→ Problem to work on: Write out the data below word for word, starting at the line with "Open the Finance & Accounting link" and continuing through the last line of the data, with both of those lines included.

→ Records for this task:

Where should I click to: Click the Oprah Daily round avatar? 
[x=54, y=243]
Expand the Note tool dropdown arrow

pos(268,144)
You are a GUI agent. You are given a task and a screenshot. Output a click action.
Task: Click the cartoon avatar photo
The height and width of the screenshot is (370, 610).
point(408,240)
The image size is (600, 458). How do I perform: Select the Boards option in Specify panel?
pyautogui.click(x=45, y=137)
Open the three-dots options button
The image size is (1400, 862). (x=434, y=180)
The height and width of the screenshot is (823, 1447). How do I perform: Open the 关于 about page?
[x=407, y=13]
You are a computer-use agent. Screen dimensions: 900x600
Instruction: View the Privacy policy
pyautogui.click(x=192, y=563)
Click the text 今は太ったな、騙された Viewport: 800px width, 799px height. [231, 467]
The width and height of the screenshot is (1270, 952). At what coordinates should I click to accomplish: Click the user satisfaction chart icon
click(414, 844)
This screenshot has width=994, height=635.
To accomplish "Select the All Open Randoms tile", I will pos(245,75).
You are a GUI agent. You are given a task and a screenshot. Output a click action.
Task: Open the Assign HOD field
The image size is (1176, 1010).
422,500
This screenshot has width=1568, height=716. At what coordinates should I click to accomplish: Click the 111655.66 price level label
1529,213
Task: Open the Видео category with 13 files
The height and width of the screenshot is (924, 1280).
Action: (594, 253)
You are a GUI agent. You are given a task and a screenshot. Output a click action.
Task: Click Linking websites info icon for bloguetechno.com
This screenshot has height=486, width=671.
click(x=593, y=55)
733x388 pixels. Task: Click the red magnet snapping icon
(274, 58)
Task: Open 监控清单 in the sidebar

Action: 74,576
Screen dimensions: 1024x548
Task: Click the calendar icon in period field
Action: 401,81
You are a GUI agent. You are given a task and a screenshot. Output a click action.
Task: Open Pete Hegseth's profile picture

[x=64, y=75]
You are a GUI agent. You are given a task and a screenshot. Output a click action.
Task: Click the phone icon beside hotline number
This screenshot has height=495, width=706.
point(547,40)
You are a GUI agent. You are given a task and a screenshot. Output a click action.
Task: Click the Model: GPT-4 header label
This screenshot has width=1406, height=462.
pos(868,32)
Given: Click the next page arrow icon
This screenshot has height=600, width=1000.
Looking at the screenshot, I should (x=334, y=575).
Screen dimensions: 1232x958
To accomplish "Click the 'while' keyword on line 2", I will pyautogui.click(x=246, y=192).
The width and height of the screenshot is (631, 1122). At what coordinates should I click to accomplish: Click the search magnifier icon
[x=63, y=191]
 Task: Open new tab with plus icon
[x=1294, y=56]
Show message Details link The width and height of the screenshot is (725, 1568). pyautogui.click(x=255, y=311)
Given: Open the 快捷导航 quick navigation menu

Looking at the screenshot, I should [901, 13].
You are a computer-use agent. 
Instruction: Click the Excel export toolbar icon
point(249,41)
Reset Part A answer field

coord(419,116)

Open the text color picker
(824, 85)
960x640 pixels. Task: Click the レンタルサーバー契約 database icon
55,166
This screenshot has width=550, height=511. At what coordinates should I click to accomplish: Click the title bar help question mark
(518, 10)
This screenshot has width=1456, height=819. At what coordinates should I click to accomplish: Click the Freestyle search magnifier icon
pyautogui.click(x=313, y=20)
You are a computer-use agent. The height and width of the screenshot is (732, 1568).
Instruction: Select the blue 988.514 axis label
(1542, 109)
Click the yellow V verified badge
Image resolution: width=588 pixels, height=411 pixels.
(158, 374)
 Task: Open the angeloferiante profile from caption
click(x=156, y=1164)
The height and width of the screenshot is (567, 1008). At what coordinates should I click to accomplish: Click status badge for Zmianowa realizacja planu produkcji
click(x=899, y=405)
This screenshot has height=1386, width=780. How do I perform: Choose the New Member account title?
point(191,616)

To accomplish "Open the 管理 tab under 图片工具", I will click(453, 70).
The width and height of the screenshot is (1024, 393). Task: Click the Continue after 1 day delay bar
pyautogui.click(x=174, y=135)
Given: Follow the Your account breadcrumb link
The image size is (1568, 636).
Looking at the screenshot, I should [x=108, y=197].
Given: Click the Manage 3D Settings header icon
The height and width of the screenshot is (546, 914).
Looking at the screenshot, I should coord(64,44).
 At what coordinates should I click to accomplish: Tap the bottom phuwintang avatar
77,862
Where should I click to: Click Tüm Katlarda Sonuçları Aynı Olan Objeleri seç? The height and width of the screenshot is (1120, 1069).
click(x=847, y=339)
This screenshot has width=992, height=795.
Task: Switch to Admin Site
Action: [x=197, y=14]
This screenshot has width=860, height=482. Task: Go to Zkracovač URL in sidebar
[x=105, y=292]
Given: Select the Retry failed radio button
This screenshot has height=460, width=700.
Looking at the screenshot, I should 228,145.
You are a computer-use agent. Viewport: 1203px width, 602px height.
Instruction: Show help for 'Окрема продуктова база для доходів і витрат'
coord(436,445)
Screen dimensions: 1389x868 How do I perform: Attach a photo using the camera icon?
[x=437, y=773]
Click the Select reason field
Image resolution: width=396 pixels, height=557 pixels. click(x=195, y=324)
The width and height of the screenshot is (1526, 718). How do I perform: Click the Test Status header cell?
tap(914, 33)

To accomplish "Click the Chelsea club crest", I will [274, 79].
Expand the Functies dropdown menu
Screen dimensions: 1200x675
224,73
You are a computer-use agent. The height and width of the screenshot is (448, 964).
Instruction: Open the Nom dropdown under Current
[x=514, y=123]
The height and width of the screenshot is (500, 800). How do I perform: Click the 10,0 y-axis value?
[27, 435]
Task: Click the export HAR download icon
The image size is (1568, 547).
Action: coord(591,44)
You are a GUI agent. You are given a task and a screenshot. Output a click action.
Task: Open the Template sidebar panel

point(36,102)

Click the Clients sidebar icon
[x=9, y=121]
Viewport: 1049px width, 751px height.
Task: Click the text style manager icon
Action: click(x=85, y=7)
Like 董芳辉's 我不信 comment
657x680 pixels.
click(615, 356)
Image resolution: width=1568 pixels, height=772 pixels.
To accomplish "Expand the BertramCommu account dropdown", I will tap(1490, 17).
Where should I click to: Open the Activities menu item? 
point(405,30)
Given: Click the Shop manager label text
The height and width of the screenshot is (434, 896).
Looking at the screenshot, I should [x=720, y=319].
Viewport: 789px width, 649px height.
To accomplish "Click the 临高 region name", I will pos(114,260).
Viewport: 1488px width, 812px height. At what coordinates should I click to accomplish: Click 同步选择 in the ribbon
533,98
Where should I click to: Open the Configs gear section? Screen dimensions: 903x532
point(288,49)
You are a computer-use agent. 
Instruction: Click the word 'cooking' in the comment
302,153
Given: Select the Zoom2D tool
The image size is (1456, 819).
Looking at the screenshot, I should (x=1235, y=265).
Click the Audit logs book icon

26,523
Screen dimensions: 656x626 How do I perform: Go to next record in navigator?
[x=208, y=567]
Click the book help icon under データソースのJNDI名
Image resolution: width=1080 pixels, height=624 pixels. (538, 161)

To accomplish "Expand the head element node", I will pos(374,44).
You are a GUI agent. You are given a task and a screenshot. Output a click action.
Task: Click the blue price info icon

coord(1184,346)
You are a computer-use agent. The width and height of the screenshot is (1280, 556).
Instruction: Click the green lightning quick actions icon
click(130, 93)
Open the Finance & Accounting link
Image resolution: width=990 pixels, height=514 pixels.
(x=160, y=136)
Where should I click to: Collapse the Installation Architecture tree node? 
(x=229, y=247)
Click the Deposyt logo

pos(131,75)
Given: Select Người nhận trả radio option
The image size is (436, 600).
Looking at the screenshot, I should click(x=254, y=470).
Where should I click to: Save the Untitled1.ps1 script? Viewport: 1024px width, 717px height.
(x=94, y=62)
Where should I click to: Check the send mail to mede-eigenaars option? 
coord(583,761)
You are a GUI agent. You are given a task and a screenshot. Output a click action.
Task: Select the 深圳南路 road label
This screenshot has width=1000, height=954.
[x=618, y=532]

→ Exercise response:
Open the Finance & Accounting link
Image resolution: width=990 pixels, height=514 pixels.
(x=160, y=136)
Where should I click to: Collapse the Installation Architecture tree node? 
(x=229, y=247)
Click the Deposyt logo

pos(131,75)
Given: Select Người nhận trả radio option
The image size is (436, 600).
Looking at the screenshot, I should click(x=254, y=470).
Where should I click to: Save the Untitled1.ps1 script? Viewport: 1024px width, 717px height.
(x=94, y=62)
Where should I click to: Check the send mail to mede-eigenaars option? 
coord(583,761)
You are a GUI agent. You are given a task and a screenshot. Output a click action.
Task: Select the 深圳南路 road label
This screenshot has width=1000, height=954.
[x=618, y=532]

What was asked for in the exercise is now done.